Le candidat du NPA à l'élection présidentielle était l’invité de Questions Politiques, dimanche 20 mars, sur franceinfo et France Inter. Il a une nouvelle fois fait preuve de sa capacité à dire beaucoup de choses… en peu de mots.

Article rédigé par franceinfo - Clément Viktorovitch
Radio France
Publié
Temps de lecture : 3min
Le candidat du NPA Philippe Poutou à Montrouge (Hauts-de-Seine) le 15 mars 2022 (LP / ARNAUD JOURNOIS / MAXPPP)

Parler avec peu de mots, c’était une nécessité, pour Philippe Poutou : en raison des règles de l’équité, et non de l’égalité, qui s’appliquent encore à trois semaines du premier tour, le candidat du Nouveau Parti Anticapitaliste ne disposait que de six petites minutes pour défendre ses propositions – au même titre que d’autres, Fabien Roussel ou Nicolas Dupont-Aignan notamment. 

Or, à la différence de Fabien Roussel, la parole de Philippe Poutou était relativement rare dans les médias jusqu’à récemment. Comment faire, alors, pour présenter sa candidature en si peu de temps ? Philippe Poutou a trouvé une stratégie. Il utilise un type de mots bien particuliers : "Une gauche radicale, anticapitaliste, féministe, antiraciste. Le renversement du système capitaliste. On est anticapitalistes, on est pour l'expropriation. Défendre une perspective, une riposte unitaire antifasciste. On a une campagne antiraciste, internationaliste, anticolonialiste, anticapitaliste."

Brochette de concepts

Pour les militants du NPA, ces mots ont un sens très précis. Ils recouvrent un ensemble de propositions, de pratiques ou de luttes qu’ils portent depuis des années. Pour les électeurs de gauche en général, a contrario, le doute est davantage permis.

Bien sûr, l’antiracisme et le féminisme, tout le monde voit à peu près ce que cela recouvre. En revanche, pour l’internationalisme et l’anticolonialisme, cela ne me semble pas aller de soi. Il n’est même pas certain, d’ailleurs, que ces termes soient connotés totalement positivement. Enfin, pour les électeurs de droite, ces mots constituent de véritables repoussoirs, régulièrement brocardés en une de la presse conservatrice. Pour Philippe Poutou, il s’agit donc d’un outil rhétorique fort commode : en une brochette de concepts, il se coupe certes d’une partie de l’électorat, mais signale à une autre qu’il pourrait être son candidat.

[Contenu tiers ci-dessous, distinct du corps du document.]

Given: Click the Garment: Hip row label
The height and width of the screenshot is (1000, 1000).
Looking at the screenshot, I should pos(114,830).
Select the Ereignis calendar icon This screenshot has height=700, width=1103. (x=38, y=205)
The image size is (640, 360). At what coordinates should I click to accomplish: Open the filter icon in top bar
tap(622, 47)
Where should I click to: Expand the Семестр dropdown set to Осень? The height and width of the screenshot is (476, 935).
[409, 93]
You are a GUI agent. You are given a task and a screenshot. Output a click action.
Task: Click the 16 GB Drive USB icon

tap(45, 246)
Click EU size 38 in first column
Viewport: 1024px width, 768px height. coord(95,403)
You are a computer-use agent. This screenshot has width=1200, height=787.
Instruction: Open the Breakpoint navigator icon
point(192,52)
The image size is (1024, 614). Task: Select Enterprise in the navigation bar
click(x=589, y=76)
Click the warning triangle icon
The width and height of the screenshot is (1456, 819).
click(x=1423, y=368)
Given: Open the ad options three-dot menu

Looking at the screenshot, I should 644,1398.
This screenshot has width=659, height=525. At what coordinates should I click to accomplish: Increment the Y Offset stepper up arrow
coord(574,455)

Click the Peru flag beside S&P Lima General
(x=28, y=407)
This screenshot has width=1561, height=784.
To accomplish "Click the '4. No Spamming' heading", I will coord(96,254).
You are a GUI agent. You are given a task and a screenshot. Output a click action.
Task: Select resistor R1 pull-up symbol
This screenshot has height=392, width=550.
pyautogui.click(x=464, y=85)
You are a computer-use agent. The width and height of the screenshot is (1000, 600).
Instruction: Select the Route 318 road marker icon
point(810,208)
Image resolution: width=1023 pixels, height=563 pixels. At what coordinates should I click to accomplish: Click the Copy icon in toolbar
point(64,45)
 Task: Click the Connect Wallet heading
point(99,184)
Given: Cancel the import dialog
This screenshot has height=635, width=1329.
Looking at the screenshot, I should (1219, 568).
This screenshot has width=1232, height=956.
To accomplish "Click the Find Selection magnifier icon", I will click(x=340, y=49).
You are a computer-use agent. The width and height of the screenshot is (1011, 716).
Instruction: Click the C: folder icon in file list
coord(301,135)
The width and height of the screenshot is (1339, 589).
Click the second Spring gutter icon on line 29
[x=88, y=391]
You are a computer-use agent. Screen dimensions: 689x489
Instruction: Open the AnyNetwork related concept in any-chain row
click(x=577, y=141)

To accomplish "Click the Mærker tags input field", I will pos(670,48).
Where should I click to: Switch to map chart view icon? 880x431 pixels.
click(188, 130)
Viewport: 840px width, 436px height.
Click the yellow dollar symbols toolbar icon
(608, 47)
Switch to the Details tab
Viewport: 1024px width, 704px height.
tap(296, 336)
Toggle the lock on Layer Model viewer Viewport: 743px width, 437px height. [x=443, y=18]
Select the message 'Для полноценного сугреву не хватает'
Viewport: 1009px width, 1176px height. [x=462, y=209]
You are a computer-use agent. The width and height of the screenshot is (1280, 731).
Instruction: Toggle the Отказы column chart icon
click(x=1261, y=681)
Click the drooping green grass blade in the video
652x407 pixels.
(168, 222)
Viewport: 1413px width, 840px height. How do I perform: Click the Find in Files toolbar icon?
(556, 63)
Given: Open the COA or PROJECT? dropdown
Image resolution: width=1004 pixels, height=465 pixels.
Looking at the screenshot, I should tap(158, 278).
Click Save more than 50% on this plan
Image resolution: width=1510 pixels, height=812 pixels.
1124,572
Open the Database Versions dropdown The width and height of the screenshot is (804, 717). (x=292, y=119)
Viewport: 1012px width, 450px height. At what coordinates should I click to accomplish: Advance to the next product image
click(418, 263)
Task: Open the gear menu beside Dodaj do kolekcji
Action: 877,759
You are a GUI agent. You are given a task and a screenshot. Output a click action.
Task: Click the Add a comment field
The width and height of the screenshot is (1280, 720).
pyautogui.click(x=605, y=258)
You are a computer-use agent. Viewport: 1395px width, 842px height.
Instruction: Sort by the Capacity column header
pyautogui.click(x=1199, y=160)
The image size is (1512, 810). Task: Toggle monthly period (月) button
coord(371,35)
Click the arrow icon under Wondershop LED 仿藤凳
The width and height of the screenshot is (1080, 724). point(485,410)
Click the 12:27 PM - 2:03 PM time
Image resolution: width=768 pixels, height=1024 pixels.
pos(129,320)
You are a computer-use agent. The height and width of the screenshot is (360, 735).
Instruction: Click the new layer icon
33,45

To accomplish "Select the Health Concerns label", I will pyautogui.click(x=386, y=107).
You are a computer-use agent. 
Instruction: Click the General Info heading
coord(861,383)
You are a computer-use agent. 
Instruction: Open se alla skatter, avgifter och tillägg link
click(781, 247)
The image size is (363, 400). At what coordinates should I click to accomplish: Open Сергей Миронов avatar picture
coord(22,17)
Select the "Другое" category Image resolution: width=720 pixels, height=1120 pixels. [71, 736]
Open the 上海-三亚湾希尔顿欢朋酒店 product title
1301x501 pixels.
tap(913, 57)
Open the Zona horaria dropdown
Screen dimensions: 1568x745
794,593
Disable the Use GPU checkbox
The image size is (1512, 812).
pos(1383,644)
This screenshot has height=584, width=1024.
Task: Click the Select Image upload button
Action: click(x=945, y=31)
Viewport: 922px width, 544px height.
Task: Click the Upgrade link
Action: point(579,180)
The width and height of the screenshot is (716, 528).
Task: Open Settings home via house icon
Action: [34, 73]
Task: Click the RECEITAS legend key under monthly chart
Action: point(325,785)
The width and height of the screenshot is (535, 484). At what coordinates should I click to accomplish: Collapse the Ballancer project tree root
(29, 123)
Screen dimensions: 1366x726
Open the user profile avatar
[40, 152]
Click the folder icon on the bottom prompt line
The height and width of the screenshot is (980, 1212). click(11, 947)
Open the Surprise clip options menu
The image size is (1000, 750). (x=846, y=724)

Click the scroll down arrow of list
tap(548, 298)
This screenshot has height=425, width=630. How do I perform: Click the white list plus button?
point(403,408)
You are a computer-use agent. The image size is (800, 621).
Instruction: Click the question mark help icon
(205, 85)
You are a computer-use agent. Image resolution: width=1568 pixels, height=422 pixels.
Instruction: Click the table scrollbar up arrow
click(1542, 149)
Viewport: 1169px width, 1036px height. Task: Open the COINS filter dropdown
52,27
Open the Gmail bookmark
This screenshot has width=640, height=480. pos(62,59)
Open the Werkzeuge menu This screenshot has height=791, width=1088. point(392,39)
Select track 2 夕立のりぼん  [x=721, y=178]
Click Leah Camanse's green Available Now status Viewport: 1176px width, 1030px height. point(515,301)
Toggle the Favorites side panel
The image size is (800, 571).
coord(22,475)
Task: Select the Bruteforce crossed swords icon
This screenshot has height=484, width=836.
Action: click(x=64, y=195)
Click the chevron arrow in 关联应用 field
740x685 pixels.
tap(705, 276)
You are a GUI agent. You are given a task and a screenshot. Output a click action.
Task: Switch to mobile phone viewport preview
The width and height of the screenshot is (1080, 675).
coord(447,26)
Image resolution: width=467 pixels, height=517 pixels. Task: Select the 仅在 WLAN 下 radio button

Philippe Poutou dit également qui sont ses adversaires. Et là aussi, tout tient en quelques mots : "La campagne est dominée par les idées réactionnaires. Les aspects antidémocratiques de la campagne. Une société de plus en plus antidémocratique, un danger fasciste, mysogine, LGBTphobe, raciste. On est dans une ambiance très dure, on essaie de faire éclater tout ça."

Stratégie de l'épouvantail

Là aussi, nous sommes face à des concepts qui peuvent avoir un contenu précis, qui ont été bien travaillés par l’histoire, la sociologie et la science politique. Mais Philippe Poutou se contente de les jeter en l’air, pour appeler toutes celles et tous ceux qui les ont en horreur à le rejoindre : c’est une forme de ce que l’on appelle "la stratégie de l’épouvantail".

Faute de temps pour développer ses idées, il manie surtout des étiquettes, qu’il plaque autant sur lui-même que sur ses adversaires. Ce n’est pas sans une certaine efficacité : avec une telle intervention, il est possible que Philippe Poutou parvienne à mobiliser les convaincus. En revanche, il est beaucoup plus improbable qu’il parvienne à convaincre ceux qui ne l’était pas déjà. C’est la limite de l’étiquetage. Mais pour la dépasser, il va falloir attendre que les temps de parole passent de l’équité… à l’égalité.